The primary reserve is a reserve asset that monetary authorities can make up the balance of payments deficit and intervene in the foreign exchange market at any time, that is, as a trading reserve. Secondary reserves are used to supplement current assets. The tertiary reserve is mainly used to expand the profitability of reserve assets. A country should reasonably arrange the structure of these three-tier reserve assets in order to obtain as much income as possible under the premise of maintaining a certain liquidity.

(II) Currency structure management of foreign exchange reserves The structure management of foreign exchange reserves mainly focuses on the currency selection of reserve currencies, that is, reasonably determining the proportion of various reserve currencies in a country's foreign exchange reserves. The basic principles for determining the currency structure of foreign exchange reserves are:

(1) The currency and quantity of reserve currency should be roughly the same as that of external payment. That is to say, the currency structure of foreign exchange reserves should be consistent with the country's demand structure for foreign exchange, or it should depend on the currency used in the country's foreign trade payment, the currency structure of the current total debt service and the foreign exchange needed to intervene in the foreign exchange market, so as to reduce foreign exchange risks.

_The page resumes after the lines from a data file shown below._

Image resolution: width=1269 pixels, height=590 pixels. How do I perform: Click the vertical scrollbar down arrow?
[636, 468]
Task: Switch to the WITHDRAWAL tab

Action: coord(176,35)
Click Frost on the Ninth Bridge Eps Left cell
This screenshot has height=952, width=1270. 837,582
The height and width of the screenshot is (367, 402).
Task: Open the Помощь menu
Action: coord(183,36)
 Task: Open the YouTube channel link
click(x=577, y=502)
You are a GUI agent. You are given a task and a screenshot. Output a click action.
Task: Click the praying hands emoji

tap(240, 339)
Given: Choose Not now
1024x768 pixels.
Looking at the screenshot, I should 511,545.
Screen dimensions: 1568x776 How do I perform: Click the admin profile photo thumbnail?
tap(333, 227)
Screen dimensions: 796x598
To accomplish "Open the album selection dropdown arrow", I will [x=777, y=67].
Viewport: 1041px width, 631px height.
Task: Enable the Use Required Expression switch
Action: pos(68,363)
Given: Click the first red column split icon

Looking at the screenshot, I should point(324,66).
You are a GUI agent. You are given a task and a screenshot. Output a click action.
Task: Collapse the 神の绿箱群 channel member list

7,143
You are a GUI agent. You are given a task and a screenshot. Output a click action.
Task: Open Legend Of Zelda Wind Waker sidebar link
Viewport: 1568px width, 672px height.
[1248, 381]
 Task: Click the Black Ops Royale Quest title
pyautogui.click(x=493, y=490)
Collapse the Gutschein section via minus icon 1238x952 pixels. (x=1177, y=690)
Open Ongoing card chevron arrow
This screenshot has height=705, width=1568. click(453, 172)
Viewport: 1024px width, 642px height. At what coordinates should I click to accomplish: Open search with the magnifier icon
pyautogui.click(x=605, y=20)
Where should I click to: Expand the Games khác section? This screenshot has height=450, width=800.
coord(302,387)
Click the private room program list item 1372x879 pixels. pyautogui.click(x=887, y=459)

(2) Eliminate the single currency structure and implement a diversified currency structure dominated by strong currencies. The diversified currency structure in foreign exchange reserves can protect the purchasing power of foreign exchange reserves from being relatively stable, thus maintaining a general balance when the exchange rates of these currencies rise and fall, so that the losses suffered by some currencies when they depreciate can be compensated from the gains brought by the appreciation of other currencies, and the ability to maintain and increase the value of foreign exchange assets can be improved. In foreign exchange positions, we should hold as many hard currency reserves with strong exchange rate as possible, and hold as few soft currency reserves with weak exchange rate as possible, and adjust and rearrange the currency structure in time according to the trend of hard and soft currencies.

(3) Adopt active foreign exchange risk management strategy and arrange preventive reserve currency. If a country's monetary authorities have a strong ability to predict the exchange rate, they can arrange the monetary structure of preventive reserves according to the interest rate parity without offsetting (the expected exchange rate change rate is equal to the interest rate difference between the two countries). For example, if the spread is greater than the expected depreciation rate of high-interest currencies, holding high-interest currencies can enhance the profitability of reserve assets; If the spread is less than the expected depreciation rate of high-interest currencies, holding low-interest currencies is conducive to enhancing the profitability of reserve assets.